Task objective: Can you restate the lines of the entries below, word for word, from the first one through the line that includes "Task: Click the taskbar search magnifier icon"?

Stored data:
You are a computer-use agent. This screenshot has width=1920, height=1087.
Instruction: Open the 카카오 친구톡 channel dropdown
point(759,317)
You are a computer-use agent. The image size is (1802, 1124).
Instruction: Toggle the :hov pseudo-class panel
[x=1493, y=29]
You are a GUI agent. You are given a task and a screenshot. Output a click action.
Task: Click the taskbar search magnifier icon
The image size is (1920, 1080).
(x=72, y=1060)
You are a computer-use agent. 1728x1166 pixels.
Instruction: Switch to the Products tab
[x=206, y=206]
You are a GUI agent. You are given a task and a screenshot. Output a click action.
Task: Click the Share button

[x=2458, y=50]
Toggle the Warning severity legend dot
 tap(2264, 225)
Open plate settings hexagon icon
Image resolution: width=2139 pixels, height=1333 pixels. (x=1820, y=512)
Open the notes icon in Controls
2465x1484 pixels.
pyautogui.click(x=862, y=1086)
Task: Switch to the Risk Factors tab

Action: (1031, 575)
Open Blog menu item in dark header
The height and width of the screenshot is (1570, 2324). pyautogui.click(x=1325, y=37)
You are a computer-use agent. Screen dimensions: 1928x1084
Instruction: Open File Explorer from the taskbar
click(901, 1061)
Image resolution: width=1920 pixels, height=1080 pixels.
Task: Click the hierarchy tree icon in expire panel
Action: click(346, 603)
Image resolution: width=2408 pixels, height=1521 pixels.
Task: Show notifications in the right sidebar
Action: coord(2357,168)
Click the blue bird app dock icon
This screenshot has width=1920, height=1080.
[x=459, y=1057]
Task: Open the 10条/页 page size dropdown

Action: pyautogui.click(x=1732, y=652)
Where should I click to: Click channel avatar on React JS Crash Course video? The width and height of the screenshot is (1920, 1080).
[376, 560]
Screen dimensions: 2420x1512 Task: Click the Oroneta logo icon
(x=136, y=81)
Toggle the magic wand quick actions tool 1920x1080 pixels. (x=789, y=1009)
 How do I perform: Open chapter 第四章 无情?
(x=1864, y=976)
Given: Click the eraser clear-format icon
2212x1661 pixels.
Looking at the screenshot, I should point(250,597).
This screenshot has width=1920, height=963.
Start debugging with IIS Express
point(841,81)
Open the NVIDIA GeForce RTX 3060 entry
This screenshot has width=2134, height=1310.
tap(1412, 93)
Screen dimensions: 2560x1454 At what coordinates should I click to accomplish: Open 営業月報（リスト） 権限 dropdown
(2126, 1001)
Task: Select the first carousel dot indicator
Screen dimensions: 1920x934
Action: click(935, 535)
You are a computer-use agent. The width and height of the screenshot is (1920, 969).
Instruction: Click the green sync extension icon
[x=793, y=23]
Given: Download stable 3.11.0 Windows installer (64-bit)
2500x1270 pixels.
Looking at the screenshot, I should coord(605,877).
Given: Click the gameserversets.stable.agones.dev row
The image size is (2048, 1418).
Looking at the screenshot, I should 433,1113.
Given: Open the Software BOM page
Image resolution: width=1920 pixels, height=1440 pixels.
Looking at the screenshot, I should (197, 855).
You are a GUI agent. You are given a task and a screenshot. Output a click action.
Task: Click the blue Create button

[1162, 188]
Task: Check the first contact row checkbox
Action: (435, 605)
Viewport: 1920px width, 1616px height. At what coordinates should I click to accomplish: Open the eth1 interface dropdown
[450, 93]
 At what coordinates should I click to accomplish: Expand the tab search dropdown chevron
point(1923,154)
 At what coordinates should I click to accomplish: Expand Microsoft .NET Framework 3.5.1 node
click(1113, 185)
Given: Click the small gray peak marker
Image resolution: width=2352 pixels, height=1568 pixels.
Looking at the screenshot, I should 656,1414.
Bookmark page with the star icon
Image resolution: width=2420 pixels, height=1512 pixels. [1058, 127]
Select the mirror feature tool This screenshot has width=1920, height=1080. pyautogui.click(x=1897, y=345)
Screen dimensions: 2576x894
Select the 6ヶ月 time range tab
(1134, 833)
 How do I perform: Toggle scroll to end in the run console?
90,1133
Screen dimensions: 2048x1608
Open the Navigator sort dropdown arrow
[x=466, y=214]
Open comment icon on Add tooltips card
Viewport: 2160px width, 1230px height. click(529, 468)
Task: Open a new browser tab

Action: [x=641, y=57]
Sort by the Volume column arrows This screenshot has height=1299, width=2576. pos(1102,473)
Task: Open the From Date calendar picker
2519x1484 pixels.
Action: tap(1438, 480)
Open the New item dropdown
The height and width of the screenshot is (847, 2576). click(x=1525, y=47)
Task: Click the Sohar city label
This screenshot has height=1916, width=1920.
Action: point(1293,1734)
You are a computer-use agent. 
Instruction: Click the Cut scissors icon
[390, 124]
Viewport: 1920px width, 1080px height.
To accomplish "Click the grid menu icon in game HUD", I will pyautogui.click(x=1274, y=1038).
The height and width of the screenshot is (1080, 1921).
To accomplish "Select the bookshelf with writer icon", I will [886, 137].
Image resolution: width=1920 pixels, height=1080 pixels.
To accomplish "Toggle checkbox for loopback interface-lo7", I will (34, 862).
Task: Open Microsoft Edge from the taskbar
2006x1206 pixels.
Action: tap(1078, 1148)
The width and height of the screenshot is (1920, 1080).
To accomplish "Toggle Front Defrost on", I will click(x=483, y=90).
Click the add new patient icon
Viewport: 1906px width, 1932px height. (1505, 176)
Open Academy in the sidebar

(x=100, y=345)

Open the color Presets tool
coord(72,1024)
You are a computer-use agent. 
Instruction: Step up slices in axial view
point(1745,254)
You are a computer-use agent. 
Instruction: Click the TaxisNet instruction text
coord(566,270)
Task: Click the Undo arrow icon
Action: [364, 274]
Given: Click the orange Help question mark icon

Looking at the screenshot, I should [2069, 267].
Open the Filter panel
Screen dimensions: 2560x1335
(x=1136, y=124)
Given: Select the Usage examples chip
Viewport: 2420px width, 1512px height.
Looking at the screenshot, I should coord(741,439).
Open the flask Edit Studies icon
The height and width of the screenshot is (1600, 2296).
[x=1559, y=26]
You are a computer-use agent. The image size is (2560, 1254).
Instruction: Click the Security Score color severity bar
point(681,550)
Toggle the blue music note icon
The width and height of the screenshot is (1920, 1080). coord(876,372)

Your response:
You are a computer-use agent. This screenshot has width=1920, height=1087.
Instruction: Open the 카카오 친구톡 channel dropdown
point(759,317)
You are a computer-use agent. The image size is (1802, 1124).
Instruction: Toggle the :hov pseudo-class panel
[x=1493, y=29]
You are a GUI agent. You are given a task and a screenshot. Output a click action.
Task: Click the taskbar search magnifier icon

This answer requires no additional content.